I gemiti aumentavano, i corpi si muovevano frenetici, la sala ormai senza più regole, senza freni, un solo grande ventre caldo di desiderio. Ogni uomo che la prendeva aggiungeva una nuova cicatrice di piacere, ogni goccia di sudore, di sperma, di saliva, era parte di un rito animale.
E in tutto quel caos, mamma rideva, piangeva, godeva, la voce che si perdeva in un unico, lunghissimo orgasmo.
Quando l’ultima ondata di piacere attraversò la sala, tutto si fece improvvisamente più silenzioso. Gli uomini si allontanarono uno dopo l’altro, qualcuno rideva sommesso, altri si ricomponevano in fretta, abbassando la testa, come svegliandosi da un sogno feroce. mamma rimase in ginocchio, il corpo scosso dai brividi, il volto sporco di lacrime, saliva, sperma, la pelle rossa di morsi e carezze brutali. Si sollevò piano, le gambe che tremavano, il sorriso sfatto di chi ha attraversato il confine e adesso non teme più nulla.

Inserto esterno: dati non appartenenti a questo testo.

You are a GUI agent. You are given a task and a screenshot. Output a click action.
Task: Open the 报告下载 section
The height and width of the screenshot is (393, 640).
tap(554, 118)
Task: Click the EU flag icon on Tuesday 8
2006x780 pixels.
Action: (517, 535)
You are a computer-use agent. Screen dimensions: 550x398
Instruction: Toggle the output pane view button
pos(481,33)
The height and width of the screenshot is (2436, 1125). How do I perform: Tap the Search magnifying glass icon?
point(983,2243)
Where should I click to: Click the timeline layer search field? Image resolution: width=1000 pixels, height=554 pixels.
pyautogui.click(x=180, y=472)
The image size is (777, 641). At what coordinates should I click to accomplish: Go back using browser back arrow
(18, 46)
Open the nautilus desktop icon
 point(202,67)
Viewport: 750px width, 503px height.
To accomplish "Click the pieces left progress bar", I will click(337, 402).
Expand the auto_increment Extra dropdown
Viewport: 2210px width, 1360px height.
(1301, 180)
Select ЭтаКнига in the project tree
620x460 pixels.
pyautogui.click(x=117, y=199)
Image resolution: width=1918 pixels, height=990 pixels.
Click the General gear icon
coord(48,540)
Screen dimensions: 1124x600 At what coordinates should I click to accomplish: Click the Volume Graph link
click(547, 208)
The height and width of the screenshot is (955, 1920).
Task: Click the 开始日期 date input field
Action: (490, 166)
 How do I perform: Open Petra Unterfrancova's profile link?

Mi avvicinai, la presi tra le braccia. Non c’era bisogno di parole: lei si lasciò sostenere, poggiando la testa sulla mia spalla, ancora calda, ancora sporca, ancora bellissima. Raccogliemmo i vestiti, ci rivestimmo in fretta, lei senza mutande, la camicia stropicciata che a malapena le copriva i segni di quella notte.
Uscimmo dal cinema in silenzio, la strada deserta, l’aria che pungeva sulla pelle ancora bagnata di sudore. Nessuno ci guardava, ma il ricordo degli sguardi di decine di uomini ci seguiva fino fuori dalla porta. mamma stringeva la mia mano, le dita intrecciate alle mie, il passo incerto ma deciso.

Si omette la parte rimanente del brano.